Mary was still a young woman and now Queen in her own right, she was considered quite a catch and many suitors tried to woo her, however all were rejected as she only had eyes for her cousin Henry Lennox- Lord Darnley. She was instantly besotted by this tall, handsome young man and they married in Holyroodhouse on the 29th of July 1565. Mary fell pregnant quickly and this was when she noticed a change in her new husband as she realised that Darnley was more in love with himself than anything else. He proved to be a shallow drunkard, a womaniser and consumate liar. At the age of 19 he was a pawn to be used by the much older protestant Scottish nobles. Around that time Mary found an ally at the Scottish Court, an Italian musician and singer called David Rizzio. At ten years older than her, Mary looked up to him, they shared similar interests such as music, dancing and the arts and he was also catholic. Mary trusted him so much that she made him her private secretary. Darnley, paranoid due to excessive alcohol consumption, was encouraged by his circle of cronies to get rid of Rizzio. So the conspiracy had begun. David Rizzio usually dined in private with The Queen and a few close friends, so they decided to attack him in front of the heavily pregnant Mary with the intention to shock her into miscarriage or even death and so Darnley would then become King. On the evening of the 9th of March 1566, Rizzio was attacked by 8 assailants and stabbed 56 times, Lord Darnley's dagger was left in his body. To this day Mary's chamber in Holyroodhouse still bears the mark of this heinous murder. The Queen did not miscarry her child and delivered a healthy son in June 1566 at Edinburgh Castle. She named him James after her father.

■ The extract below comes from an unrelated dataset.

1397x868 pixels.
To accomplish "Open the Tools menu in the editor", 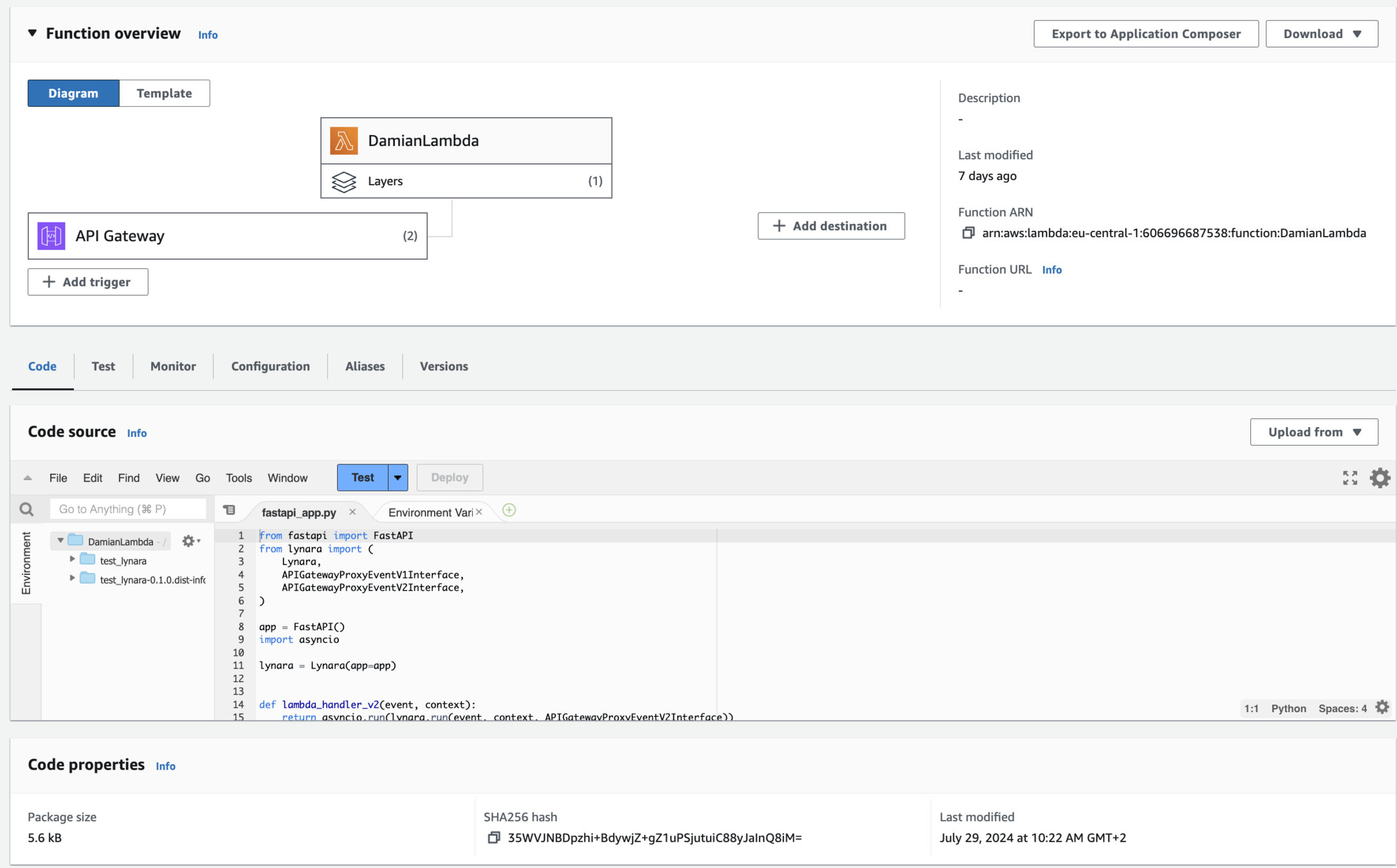I will (239, 478).
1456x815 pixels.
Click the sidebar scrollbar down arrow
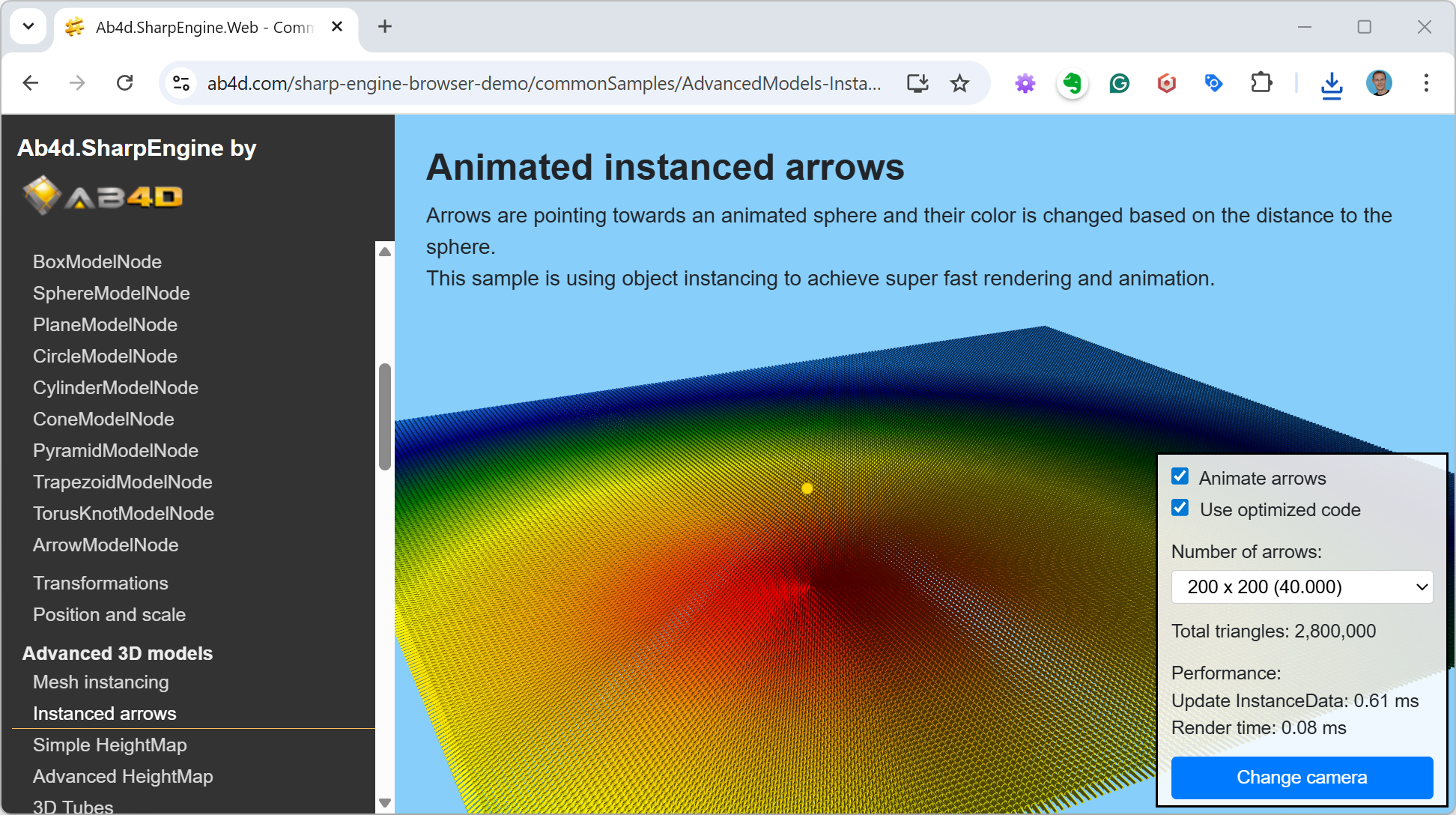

It was almost one year after Rizzio's death and relations between Mary and Darnley were cool to say the least, he did not even attend the christening of his own son, this indifference was a source of conflict between them. They returned to Edinburgh, Mary to the Palace and Darnley to a house on the outskirts of the city as he was suffering from smallpox and Mary did not want him near her baby. It was whilst he was convalescing in the house known as "Kirk O'Fields" that it was wrecked by a huge explosion. Suspicions were aroused when Darnley's strangled body was found in the gardens the next morning. Rumors spread that The Queen was complicit in her husband's murder as she had been staying with friends at Craigmillar Castle where a plot to kill Darnley was supposedly hatched, in fact one of her allies was implicated in both murders, James Hepburn - Earl of Bothwell.
No one knows if Mary was forced to accept Bothwell's advances (she was certainly very vulnerable at the time), they were hastily married. This marked the end of support for The Queen as Bothwell had a reputation as a bit of an outlaw and the union between them was not popular. Mary was abused and spat on in the streets and posters appeared portraying her as a mermaid, the symbol of a harlot. Her popularity was so low she was forced to abdicate in favor of her son. She fled from Edinburgh to clash with the protestant nobles at Carberry Hill, near Musselburgh where she surrendered. Her husband Bothwell fled to Denmark where he later died in prison. Mary was eventually handed over to the English and kept in captivity for the next 19 years. While she was confined to various Castles and Houses she was accused of treason by supporters of her cousin Queen Elizabeth I and reluctantly, Elizabeth signed her death warrant.
Mary Queen of Scots was executed at Fotheringhay Castle on the 8th of February 1587, she was 44 years old. The story of the life of Mary Stuart has a lot more to tell than the above and many books have been written on the subject, however to get a feel of the places where she lived and breathed, you might want to visit the sites mentioned in this article.